Auteur, interprète, Booba, de son vrai nom Elie Yafa, aussi surnommé le Duc, se fait connaître dès 2000 avec son groupe Lunatic et plus particulièrement avec l'album Mauvais œil, aujourd'hui érigé en véritable classique du rap français. Les albums et les succès s'enchaînent ensuite en solo avec Temps mort, Panthéon, Ouest Side, 0.9, Lunatic, Futur, D.U.C et ce qui va être l'objet de notre chronique aujourd'hui : Nero Nemesis, sorti le 4 décembre 2015.
Déesse de la juste colère dans la Grèce antique, Nemesis s'est vue souvent associée à la vengeance. Booba souligne cette passion archaïque dans la chanson Talion, référence directe à la loi ancestrale que le poète grec Eschyle illustre ainsi : « Qu’un coup meurtrier soit puni d’un coup meurtrier ; au coupable le châtiment ». Passion archaïque dont les premières traces apparaissent dans le Royaume de Babylone, et passion pré-chrétienne qu'évincera le Christianisme au profit du pardon et d'une volonté rédemptrice, la loi du Talion devient acte et symbole anti-chrétien comme le suggèrent ces vers : « Crucifiez-les tous comme Jésus, Le Duc arrive à Nazareth ». Tel Attila à qui il consacre d'ailleurs un titre, Booba sévit en vrai Fléau de Dieu ne cessant de clamer, je cite : « Attila mon ancêtre »

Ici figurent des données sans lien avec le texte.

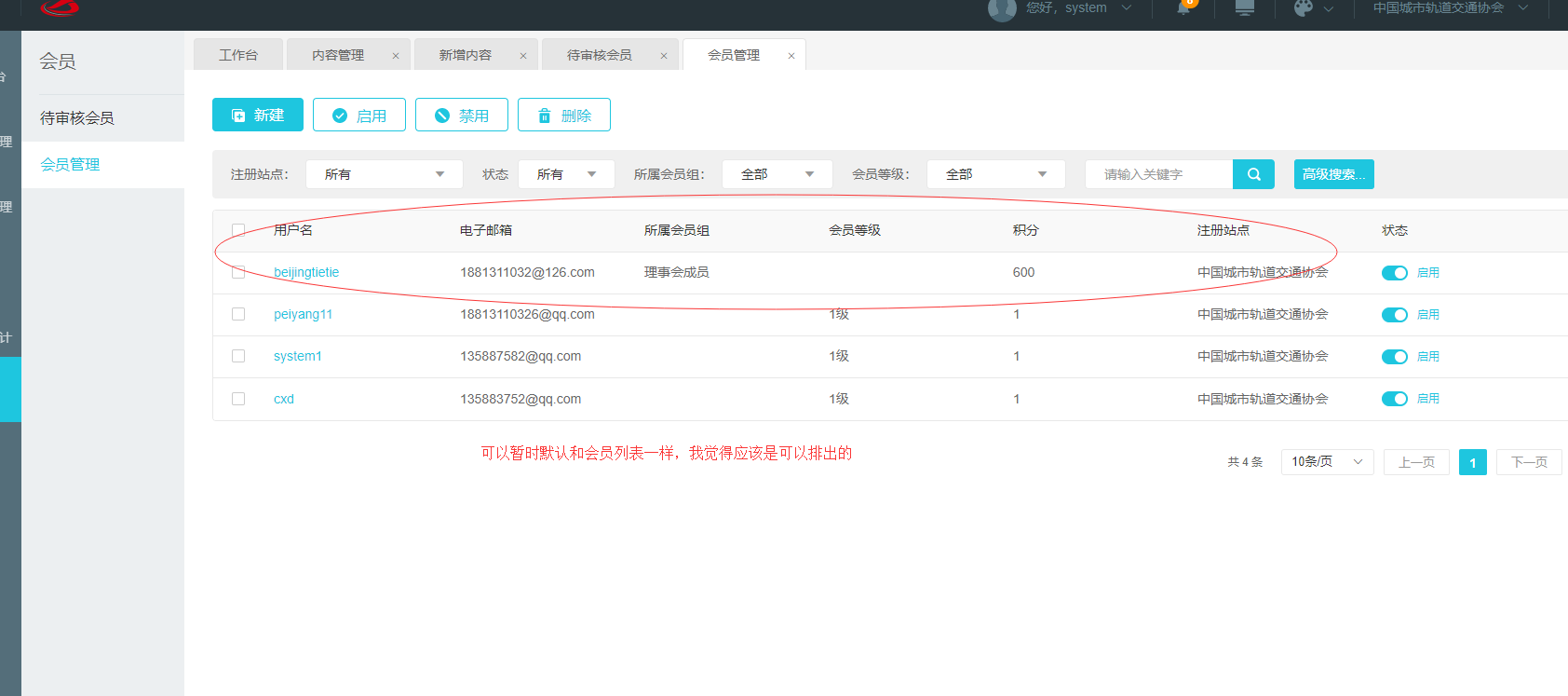Click the notification bell icon
The width and height of the screenshot is (1568, 696).
coord(1183,8)
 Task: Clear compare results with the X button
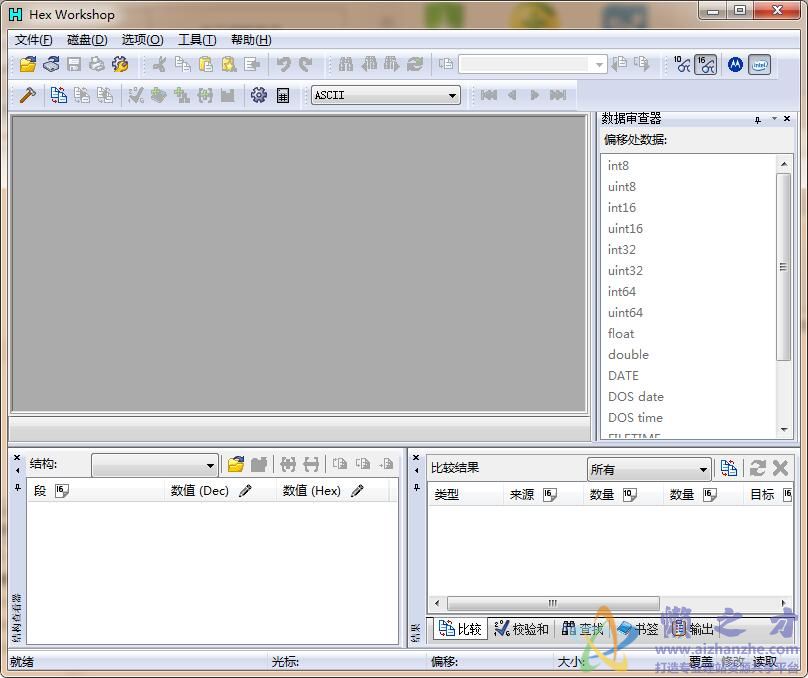point(781,467)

Nero Nemesis est un retour à une époque antédiluvienne, à la fois Nero Nemesis et Nero Genesis. Le terme « Nero » évoque à ce titre l'origine ethnique. « Nero » comme « Noir » évidemment, mais il ne faut pas oublier la polysémie linguistique de ce terme signifiant « génie » en finnois. Du génie donc, dont Baudelaire annonçait qu'il était « l'enfance retrouvée à volonté ». Après la vision historique, c'est la vision intime, ce que certains nommeraient la petite histoire face à la grande histoire. L'enfance est donc évoquée par une chanson du nom de Pinocchio, qui fait bien évidemment référence à l'univers des contes dont la cruauté rencontre un merveilleux enchanteur. Et nous touchons peut-être ici du doigt ce qui fait la particularité de l'univers de Booba, qui n'hésite pas à mélanger mélodies enchanteresses et propos arides.

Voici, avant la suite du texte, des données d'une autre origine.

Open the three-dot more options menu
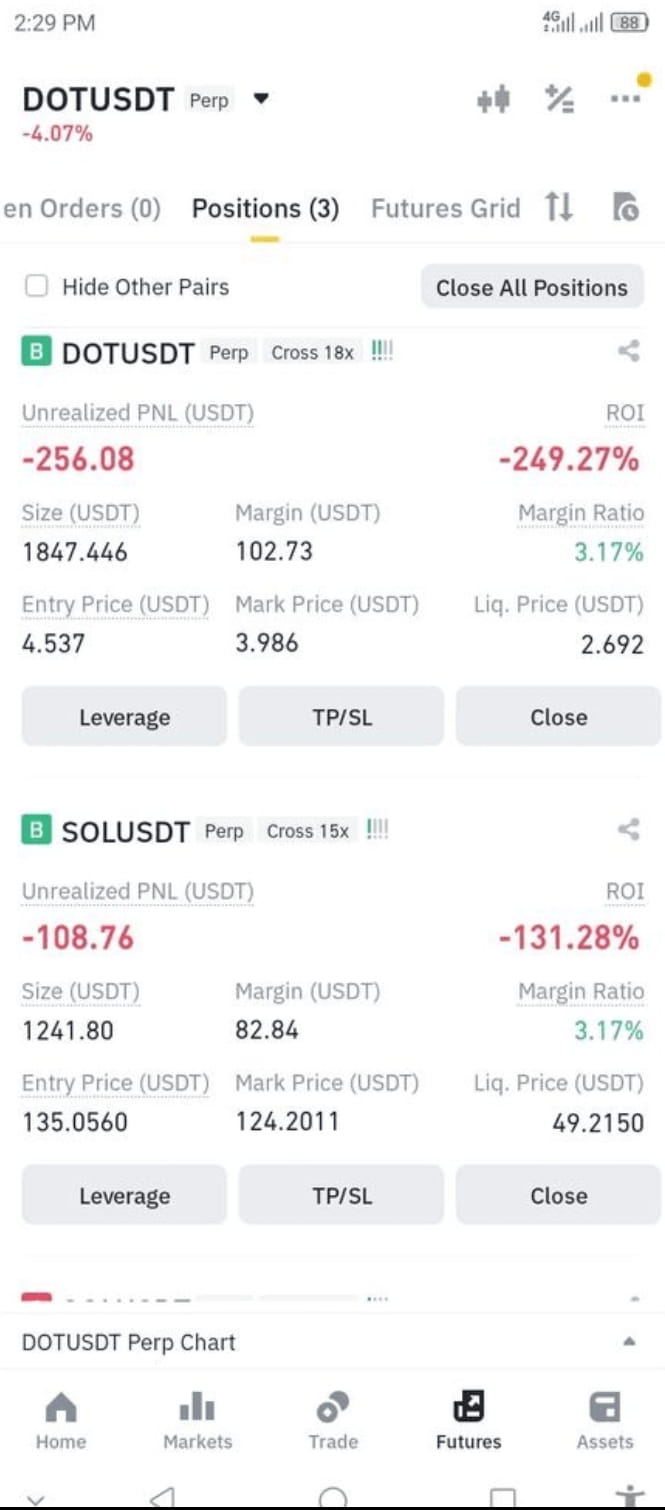[627, 97]
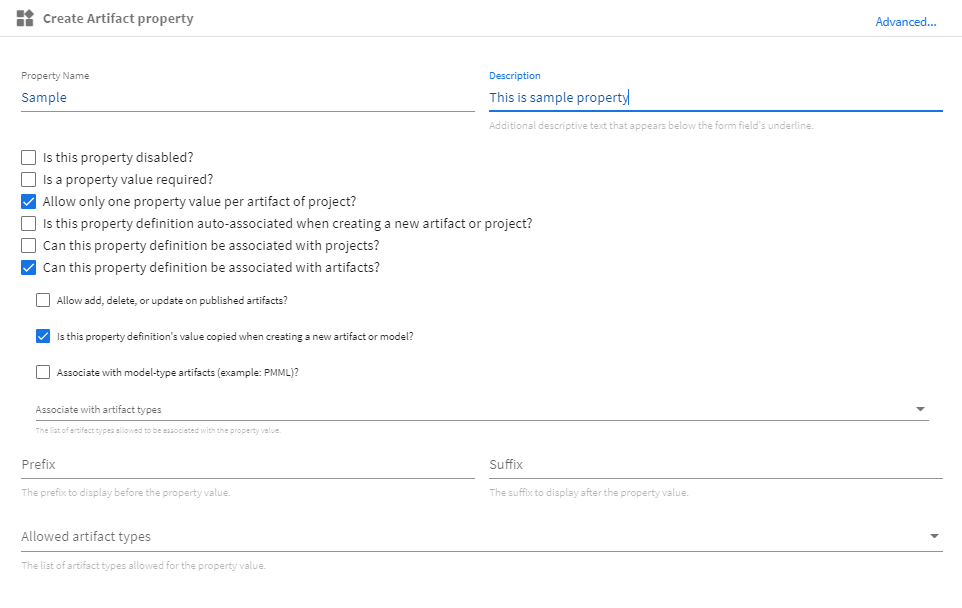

Nero Nemesis est un album sur le passé qui s'accomplit justement en adoptant une forme passée. Alors que la musique de Booba n'a cessé de se moderniser jusque D.U.C, album qui marque le point d'orgue de cette modernité et qui en cela souligne les paradoxes les plus profonds d'une démarche continuellement novatrice, Nero Nemesis est un rappel musical d'instrumentations oubliées, abandonnées dans notre décennie flamboyante. Le parti pris est osé mais réussi.

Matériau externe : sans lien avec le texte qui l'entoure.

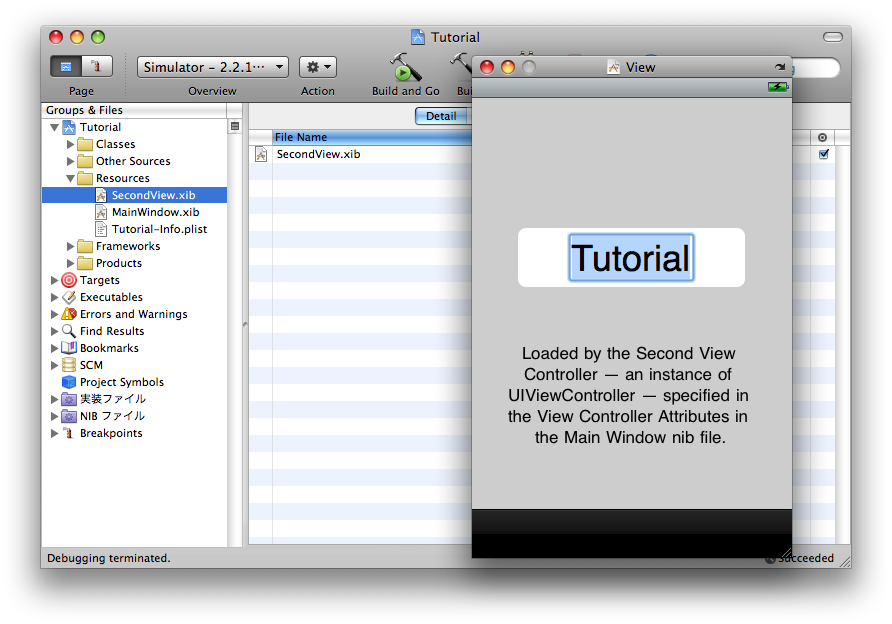Click the Breakpoints icon in sidebar

pos(69,433)
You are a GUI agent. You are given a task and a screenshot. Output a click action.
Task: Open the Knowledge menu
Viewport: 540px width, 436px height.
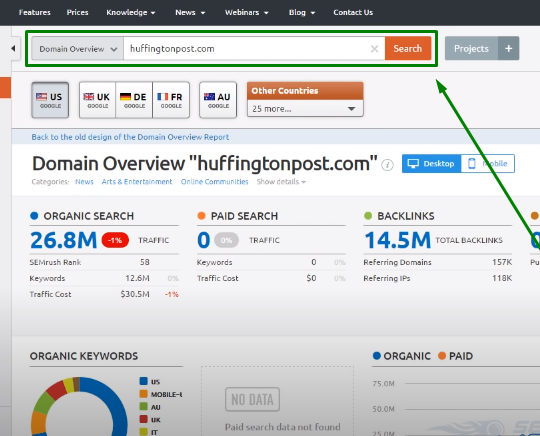131,12
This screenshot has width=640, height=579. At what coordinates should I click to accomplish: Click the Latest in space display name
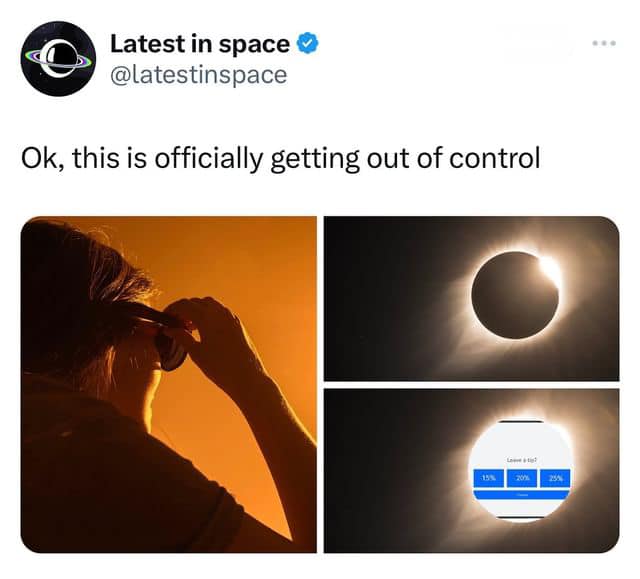200,44
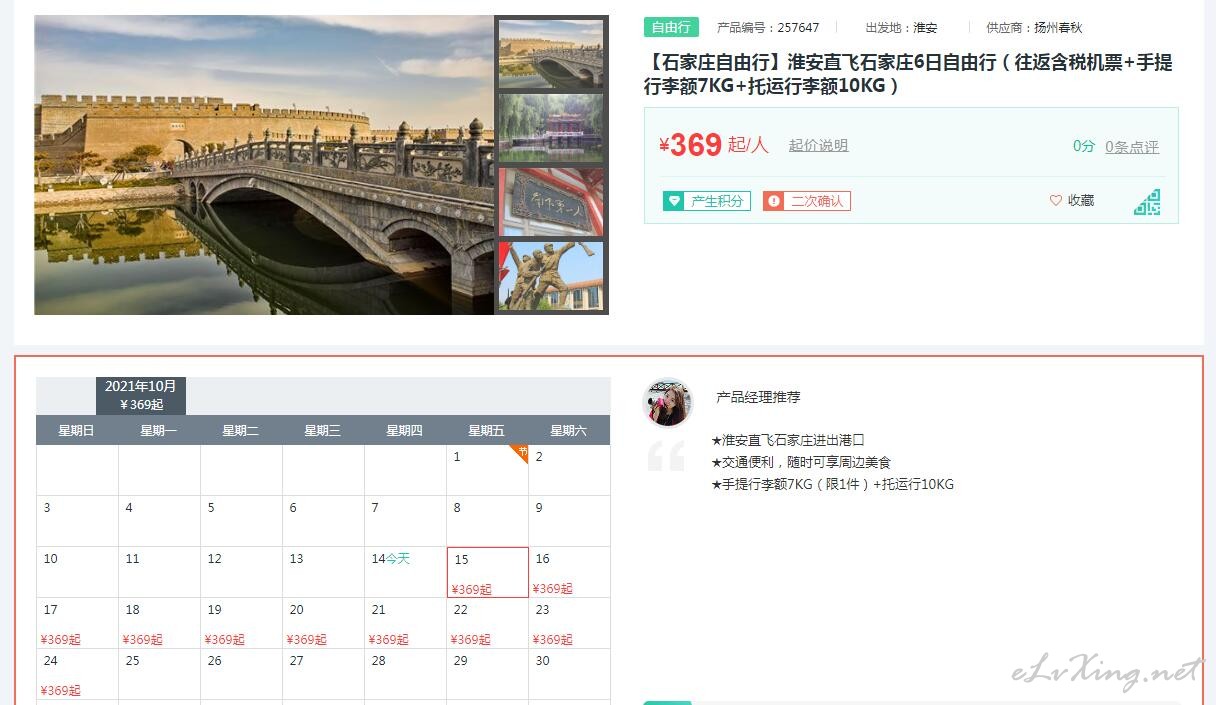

Album rétro donc mais pas rétrograde. Le rétro est d'ailleurs une mode et Booba l'a compris. Il recycle ses vieilles lubies dans une vision post-moderne. L'album se termine avec une chanson intitulée 4G et nous montre que Booba vit non seulement avec son temps mais avec tous les temps. Vindicatif, il défend cette position post-messianique scandant, je cite : « Je suis un selfie, t'es le photomaton ». Du passé au futur, ce futur qui ne cessera jamais de le préoccuper, Booba est à la fois peintre de la mélancolie et de la modernité. Baudelaire du XXIème siècle, il a su au fil du temps imposer une écriture à la fois personnelle et incisive, une écriture dont la figure centrale est la métagore, théorisée par l'essayiste et écrivain Thomas Ravier en 2003 dans un article publié dans la NRF intitulé : « Booba ou le démon des images ». Ce dernier voit dans la métagore, je cite : « des rapprochements qui n'ont pas lieu d'être et immédiatement, une apparition,vénéneuse, rétinienne, brusque, brutale, impossible à se retirer de la tête. »
Entre hier et demain, Booba est là et n'a toujours pas fini de nourrir un univers hanté par une horde d'obsessions personnelles, Booba n'a pas fini de nous étonner.